(Items listed in a dataset)

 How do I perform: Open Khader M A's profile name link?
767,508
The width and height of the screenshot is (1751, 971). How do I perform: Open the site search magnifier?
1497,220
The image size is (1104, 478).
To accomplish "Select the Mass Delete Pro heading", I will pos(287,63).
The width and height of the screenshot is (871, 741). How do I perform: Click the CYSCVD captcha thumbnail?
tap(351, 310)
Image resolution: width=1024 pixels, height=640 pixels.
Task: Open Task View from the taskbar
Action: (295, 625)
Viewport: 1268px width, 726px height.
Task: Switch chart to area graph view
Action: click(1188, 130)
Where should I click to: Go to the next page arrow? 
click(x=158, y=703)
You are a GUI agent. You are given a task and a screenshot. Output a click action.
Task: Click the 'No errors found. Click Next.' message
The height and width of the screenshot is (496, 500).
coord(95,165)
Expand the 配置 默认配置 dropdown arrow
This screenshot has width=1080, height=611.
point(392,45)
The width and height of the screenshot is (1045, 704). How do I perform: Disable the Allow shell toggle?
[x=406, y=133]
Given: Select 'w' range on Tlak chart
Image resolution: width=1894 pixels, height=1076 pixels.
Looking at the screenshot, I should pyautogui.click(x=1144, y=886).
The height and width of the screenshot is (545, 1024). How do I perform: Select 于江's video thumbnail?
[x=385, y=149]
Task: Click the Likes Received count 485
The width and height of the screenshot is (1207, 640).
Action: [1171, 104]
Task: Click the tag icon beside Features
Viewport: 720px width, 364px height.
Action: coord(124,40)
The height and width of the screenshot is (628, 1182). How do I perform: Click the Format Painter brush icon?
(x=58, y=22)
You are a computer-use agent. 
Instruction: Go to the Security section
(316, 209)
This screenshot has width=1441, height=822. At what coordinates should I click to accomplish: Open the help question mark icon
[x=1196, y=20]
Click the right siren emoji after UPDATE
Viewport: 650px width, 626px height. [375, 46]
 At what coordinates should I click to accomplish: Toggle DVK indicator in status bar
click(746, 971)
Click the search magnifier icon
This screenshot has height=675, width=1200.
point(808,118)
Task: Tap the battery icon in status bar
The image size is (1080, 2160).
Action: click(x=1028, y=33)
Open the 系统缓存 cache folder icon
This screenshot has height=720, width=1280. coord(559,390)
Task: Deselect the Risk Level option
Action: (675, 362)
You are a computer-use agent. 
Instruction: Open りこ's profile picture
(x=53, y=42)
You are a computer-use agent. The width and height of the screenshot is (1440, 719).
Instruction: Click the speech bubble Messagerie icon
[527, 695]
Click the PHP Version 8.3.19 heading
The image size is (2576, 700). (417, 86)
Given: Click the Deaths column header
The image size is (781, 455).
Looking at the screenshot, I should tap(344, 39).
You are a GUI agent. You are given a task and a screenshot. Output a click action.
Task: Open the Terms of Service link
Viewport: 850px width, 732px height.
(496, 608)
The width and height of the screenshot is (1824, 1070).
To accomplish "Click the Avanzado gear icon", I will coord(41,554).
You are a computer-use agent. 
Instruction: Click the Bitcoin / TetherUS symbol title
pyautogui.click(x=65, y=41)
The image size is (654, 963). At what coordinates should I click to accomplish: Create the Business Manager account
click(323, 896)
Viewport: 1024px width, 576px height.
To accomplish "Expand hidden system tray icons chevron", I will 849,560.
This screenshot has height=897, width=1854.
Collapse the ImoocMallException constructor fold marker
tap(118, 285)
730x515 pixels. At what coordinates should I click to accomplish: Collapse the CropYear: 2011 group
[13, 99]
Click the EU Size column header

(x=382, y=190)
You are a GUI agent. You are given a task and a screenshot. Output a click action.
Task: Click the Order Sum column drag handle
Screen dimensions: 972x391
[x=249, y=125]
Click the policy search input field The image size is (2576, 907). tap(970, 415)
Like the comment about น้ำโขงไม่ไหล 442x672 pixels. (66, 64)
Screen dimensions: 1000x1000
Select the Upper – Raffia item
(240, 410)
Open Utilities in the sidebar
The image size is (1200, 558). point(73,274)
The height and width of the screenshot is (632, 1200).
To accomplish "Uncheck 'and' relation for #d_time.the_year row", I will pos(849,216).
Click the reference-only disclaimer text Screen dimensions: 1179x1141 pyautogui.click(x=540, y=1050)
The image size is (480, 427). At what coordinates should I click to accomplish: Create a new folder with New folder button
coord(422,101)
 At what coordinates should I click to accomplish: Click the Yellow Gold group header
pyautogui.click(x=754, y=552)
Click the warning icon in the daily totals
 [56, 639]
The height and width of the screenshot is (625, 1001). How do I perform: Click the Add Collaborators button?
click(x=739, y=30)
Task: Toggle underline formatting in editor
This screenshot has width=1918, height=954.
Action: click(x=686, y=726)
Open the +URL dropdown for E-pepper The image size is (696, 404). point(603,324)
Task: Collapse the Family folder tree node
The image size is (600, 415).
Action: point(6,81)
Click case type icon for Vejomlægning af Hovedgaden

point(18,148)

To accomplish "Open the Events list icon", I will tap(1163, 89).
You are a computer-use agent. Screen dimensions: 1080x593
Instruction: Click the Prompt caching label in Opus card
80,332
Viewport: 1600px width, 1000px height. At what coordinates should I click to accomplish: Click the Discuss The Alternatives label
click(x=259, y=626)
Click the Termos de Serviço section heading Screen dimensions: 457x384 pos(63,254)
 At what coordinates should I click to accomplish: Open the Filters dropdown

• GOAL OF THE EXERCISE:
Each record must be copied out exactly and in full.

• ANSWER SPACE:
 How do I perform: Open Khader M A's profile name link?
767,508
The width and height of the screenshot is (1751, 971). How do I perform: Open the site search magnifier?
1497,220
The image size is (1104, 478).
To accomplish "Select the Mass Delete Pro heading", I will pos(287,63).
The width and height of the screenshot is (871, 741). How do I perform: Click the CYSCVD captcha thumbnail?
tap(351, 310)
Image resolution: width=1024 pixels, height=640 pixels.
Task: Open Task View from the taskbar
Action: (295, 625)
Viewport: 1268px width, 726px height.
Task: Switch chart to area graph view
Action: click(1188, 130)
Where should I click to: Go to the next page arrow? 
click(x=158, y=703)
You are a GUI agent. You are given a task and a screenshot. Output a click action.
Task: Click the 'No errors found. Click Next.' message
The height and width of the screenshot is (496, 500).
coord(95,165)
Expand the 配置 默认配置 dropdown arrow
This screenshot has width=1080, height=611.
point(392,45)
The width and height of the screenshot is (1045, 704). How do I perform: Disable the Allow shell toggle?
[x=406, y=133]
Given: Select 'w' range on Tlak chart
Image resolution: width=1894 pixels, height=1076 pixels.
Looking at the screenshot, I should pyautogui.click(x=1144, y=886).
The height and width of the screenshot is (545, 1024). How do I perform: Select 于江's video thumbnail?
[x=385, y=149]
Task: Click the Likes Received count 485
The width and height of the screenshot is (1207, 640).
Action: [1171, 104]
Task: Click the tag icon beside Features
Viewport: 720px width, 364px height.
Action: coord(124,40)
The height and width of the screenshot is (628, 1182). How do I perform: Click the Format Painter brush icon?
(x=58, y=22)
You are a computer-use agent. 
Instruction: Go to the Security section
(316, 209)
This screenshot has width=1441, height=822. At what coordinates should I click to accomplish: Open the help question mark icon
[x=1196, y=20]
Click the right siren emoji after UPDATE
Viewport: 650px width, 626px height. [375, 46]
 At what coordinates should I click to accomplish: Toggle DVK indicator in status bar
click(746, 971)
Click the search magnifier icon
This screenshot has height=675, width=1200.
point(808,118)
Task: Tap the battery icon in status bar
The image size is (1080, 2160).
Action: click(x=1028, y=33)
Open the 系统缓存 cache folder icon
This screenshot has height=720, width=1280. coord(559,390)
Task: Deselect the Risk Level option
Action: (675, 362)
You are a computer-use agent. 
Instruction: Open りこ's profile picture
(x=53, y=42)
You are a computer-use agent. The width and height of the screenshot is (1440, 719).
Instruction: Click the speech bubble Messagerie icon
[527, 695]
Click the PHP Version 8.3.19 heading
The image size is (2576, 700). (417, 86)
Given: Click the Deaths column header
The image size is (781, 455).
Looking at the screenshot, I should tap(344, 39).
You are a GUI agent. You are given a task and a screenshot. Output a click action.
Task: Open the Terms of Service link
Viewport: 850px width, 732px height.
(496, 608)
The width and height of the screenshot is (1824, 1070).
To accomplish "Click the Avanzado gear icon", I will coord(41,554).
You are a computer-use agent. 
Instruction: Click the Bitcoin / TetherUS symbol title
pyautogui.click(x=65, y=41)
The image size is (654, 963). At what coordinates should I click to accomplish: Create the Business Manager account
click(323, 896)
Viewport: 1024px width, 576px height.
To accomplish "Expand hidden system tray icons chevron", I will 849,560.
This screenshot has height=897, width=1854.
Collapse the ImoocMallException constructor fold marker
tap(118, 285)
730x515 pixels. At what coordinates should I click to accomplish: Collapse the CropYear: 2011 group
[13, 99]
Click the EU Size column header

(x=382, y=190)
You are a GUI agent. You are given a task and a screenshot. Output a click action.
Task: Click the Order Sum column drag handle
Screen dimensions: 972x391
[x=249, y=125]
Click the policy search input field The image size is (2576, 907). tap(970, 415)
Like the comment about น้ำโขงไม่ไหล 442x672 pixels. (66, 64)
Screen dimensions: 1000x1000
Select the Upper – Raffia item
(240, 410)
Open Utilities in the sidebar
The image size is (1200, 558). point(73,274)
The height and width of the screenshot is (632, 1200).
To accomplish "Uncheck 'and' relation for #d_time.the_year row", I will pos(849,216).
Click the reference-only disclaimer text Screen dimensions: 1179x1141 pyautogui.click(x=540, y=1050)
The image size is (480, 427). At what coordinates should I click to accomplish: Create a new folder with New folder button
coord(422,101)
 At what coordinates should I click to accomplish: Click the Yellow Gold group header
pyautogui.click(x=754, y=552)
Click the warning icon in the daily totals
 [56, 639]
The height and width of the screenshot is (625, 1001). How do I perform: Click the Add Collaborators button?
click(x=739, y=30)
Task: Toggle underline formatting in editor
This screenshot has width=1918, height=954.
Action: click(x=686, y=726)
Open the +URL dropdown for E-pepper The image size is (696, 404). point(603,324)
Task: Collapse the Family folder tree node
The image size is (600, 415).
Action: point(6,81)
Click case type icon for Vejomlægning af Hovedgaden

point(18,148)

To accomplish "Open the Events list icon", I will tap(1163, 89).
You are a computer-use agent. Screen dimensions: 1080x593
Instruction: Click the Prompt caching label in Opus card
80,332
Viewport: 1600px width, 1000px height. At what coordinates should I click to accomplish: Click the Discuss The Alternatives label
click(x=259, y=626)
Click the Termos de Serviço section heading Screen dimensions: 457x384 pos(63,254)
 At what coordinates should I click to accomplish: Open the Filters dropdown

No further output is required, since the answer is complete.